_STATED GOAL A:_ In the monopod description, what is placed over the shaft 402 before the retaining clip 250 is secured?
_STATED GOAL B:_ Reproduce the part of the monopod description between "In particular, the" and "translate within the first housing member 400.", inclusive.

Referring now to FIGS. 2B-2C, the first housing member 400 can be secured to the second housing member 500 in any suitable manner. In at least one example, the locking members 230 can be positioned in the receiving recess 430 (FIG. 4). Thereafter, the shaft 402 of the first housing member 400 can be passed through the second housing member 500. As the shaft 402 passes through the shaft second housing member 402, engagement between the inner surface 520 and the annular groove 522 allows the locking members 230 to move radially inward and outward, respectively, through the receiving recesses 430.

In the illustrated example, the shaft 402 of the first housing member 400 can be passed through the second housing member 500 until the external retaining clip groove 440 is positioned proximally of the proximal end 500B of second housing member 500. The retention spring 240 is then placed over the shaft 402. Thereafter, the retaining clip 250 is then secured to the external retaining clip groove 440. With the retaining clip 250 in place, distal movement of the first housing member 400 is resisted by compression of the retention spring 240 between the proximal end 500B of the second housing member 500 and the retaining clip 250.

As previously introduced, the first housing member 400 also includes a flared skirt 404. As shown in FIG. 2C, engagement between the flared skirt 404 and a distal end 500A of the second housing member 500 can constrain proximal movement of the first housing member 400 relative to the second housing member 500. Further, as previously introduced, the shaft 402 can be longer than the second housing member 500. As a result, when positioned between the retaining clip 250 and the proximal end 500A of the second member 500 as described above, the retention spring 240 can be positioned to move the flared skirt 404 toward engagement with the distal end 500A of the second housing member 500 as a default position. Accordingly, the first housing member 400 can be moved distally relative to the second housing member 500 by compressing the retention spring 240, such as by drawing the flared skirt 404 away from the distal end 500A of the second housing member 500.

FIG. 2D illustrates a view of the monopod 200 in which the first housing member 400 has been displaced distally relative to the second housing member 500 to thereby move the receiving recesses 430 (FIG. 4) into alignment with the annular groove 532 (FIG. 5). The first housing member 400 and second housing member 500 can be thus aligned to allow the locking members 230 to be displaced radially outward into the annular groove 532.

In particular, the locking members 230 can be displaced radially outward in response to engagement between the locking member 230 and some structure in contact with the inner surface 412 of the first housing member 400. In other examples, biasing members can bias the locking members 230 radially inward or radially outward as desired. In the illustrated example, one such structure can include the ridges 332 of the grooves 330 (both seen in FIG. 3). As a result, while the first housing member 400 is aligned relative to the second housing member 500 as shown in FIG. 2D, the locking members 230 can be displaced radially outward to allow the extension shaft 300 to translate within the first housing member 400.

Initially, the first housing member 400 can be thus aligned to allows the extension shaft 300, the extension spring 210, and the spring guide 215 to be positioned within the extension lumen shaft 410 as shown in FIG. 2D. After the extension shaft 300, the extension spring 210, and the spring guide 215 are positioned in the second housing member 400, returning the components of the monopod 200 to the relative positions shown can act to release the extension shaft 300 from the first housing member 400.

The first housing member 400 can be returned to a position relative to the second housing member 500 as shown in FIG. 2C to secure the extension shaft 300 within the first housing member 400. As the first housing member 400 is returned to the position shown in FIG. 2C, engagement between the inner surface 412 adjacent the receiving recesses 430 drives the locking member 230 radially inward and into engagement with the extension shaft 300.

_PROVIDED INFORMATION:_
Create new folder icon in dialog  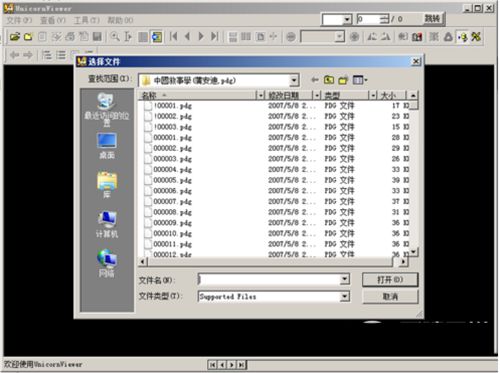point(343,80)
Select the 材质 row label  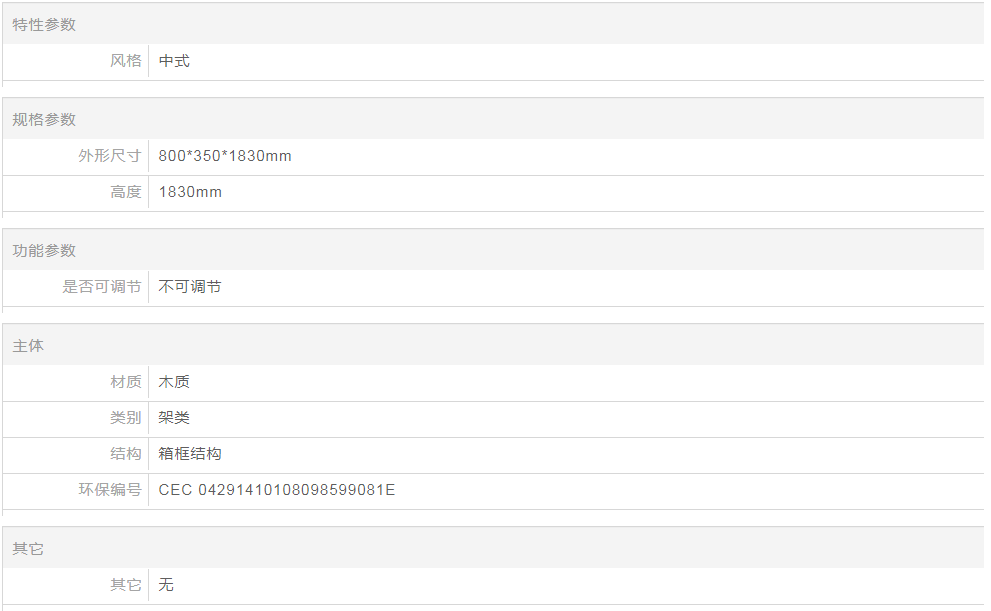tap(125, 382)
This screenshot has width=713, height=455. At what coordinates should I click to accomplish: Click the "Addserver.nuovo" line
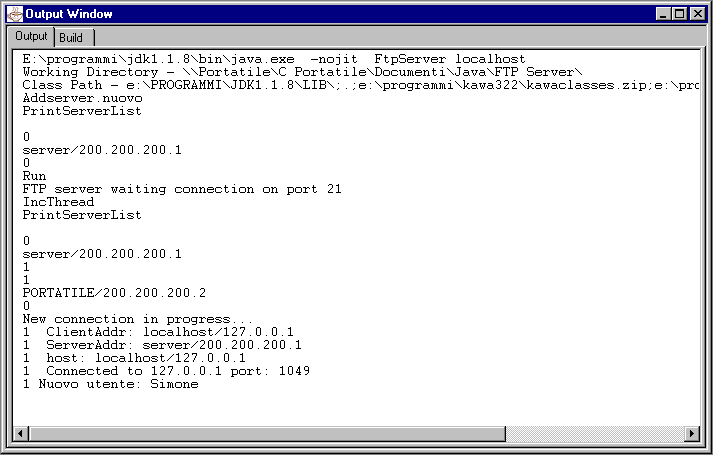click(x=82, y=99)
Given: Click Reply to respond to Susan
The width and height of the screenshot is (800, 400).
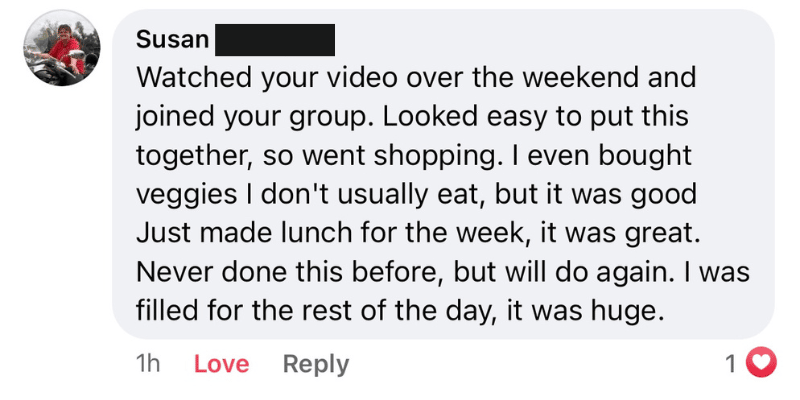Looking at the screenshot, I should click(x=316, y=364).
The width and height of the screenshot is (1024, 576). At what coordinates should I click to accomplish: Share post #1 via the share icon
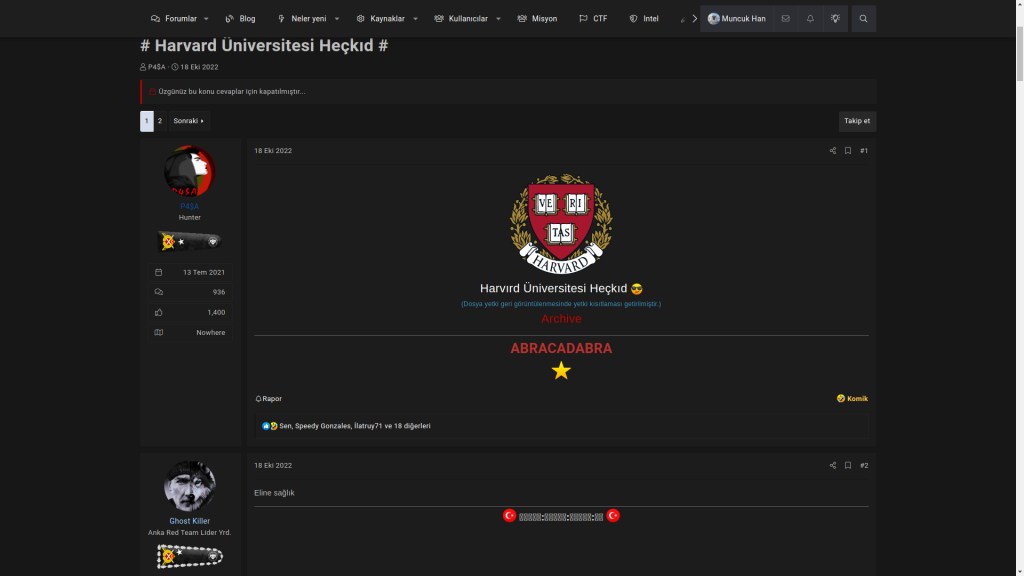(832, 151)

_WORKED SOLUTION A:_ The retention spring 240.

_WORKED SOLUTION B:_
In particular, the locking members 230 can be displaced radially outward in response to engagement between the locking member 230 and some structure in contact with the inner surface 412 of the first housing member 400. In other examples, biasing members can bias the locking members 230 radially inward or radially outward as desired. In the illustrated example, one such structure can include the ridges 332 of the grooves 330 (both seen in FIG. 3). As a result, while the first housing member 400 is aligned relative to the second housing member 500 as shown in FIG. 2D, the locking members 230 can be displaced radially outward to allow the extension shaft 300 to translate within the first housing member 400.